EXERCISE PROMPT:
Retype the section of the mystery review below that begins with the words containing "Last month, I" and ends with "of its immortality.", character for character.

"Scene of the crime—well, what's wrong with the good old library? Nothing like it for atmosphere. As for the weapon—well, it might be a curiously twisted dagger—or some blunt instrument—a carved stone idol..."- Captain Arthur Hastings (Agatha Christie's The ABC Murders, 1936)
Last month, I reviewed The Scarlet Macaw (1923) by Gladys E. Locke and the absence of as much as a profile page from the hive mind of the modern mystery reader, Golden Age of Detection Wiki, attests that your name on a book cover isn't always an inked guarantee of its immortality.
Locke's second, exasperatingly titled mystery, The Red Cavalier, Or, the Twin Turrets Mystery (1922), was reported as one of the better mysteries of the year, but, what struck the critics' fancy at the time, it sure as hell wasn't innovation. If you could spread out the plot material, of The Red Cavalier, like the content you'd likely find in a suitcase from the era, it would be as plain and familiar as a straight razor, a bank book and black-and-white photographs.

Data extracted from a collection:
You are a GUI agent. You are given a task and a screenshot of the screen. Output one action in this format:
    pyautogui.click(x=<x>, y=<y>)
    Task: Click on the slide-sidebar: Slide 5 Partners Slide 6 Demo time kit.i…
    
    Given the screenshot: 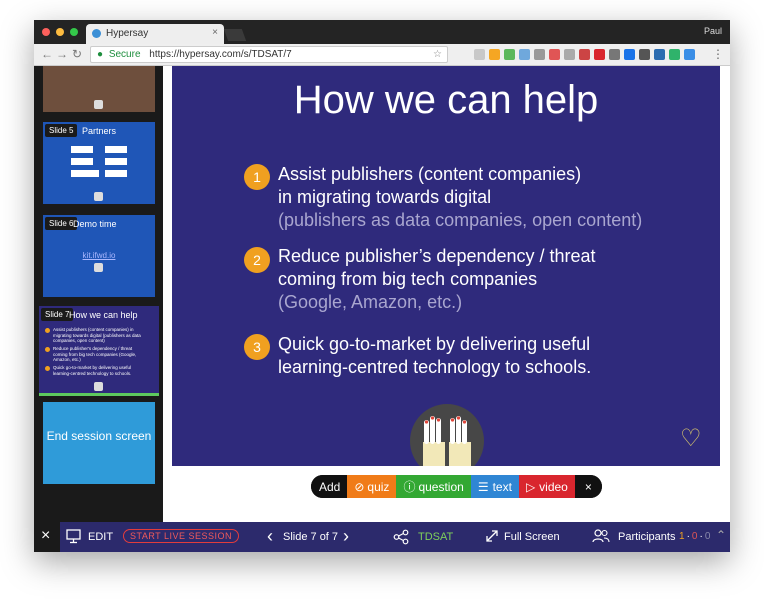 What is the action you would take?
    pyautogui.click(x=98, y=294)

RESPONSE TO THE EXERCISE:
Last month, I reviewed The Scarlet Macaw (1923) by Gladys E. Locke and the absence of as much as a profile page from the hive mind of the modern mystery reader, Golden Age of Detection Wiki, attests that your name on a book cover isn't always an inked guarantee of its immortality.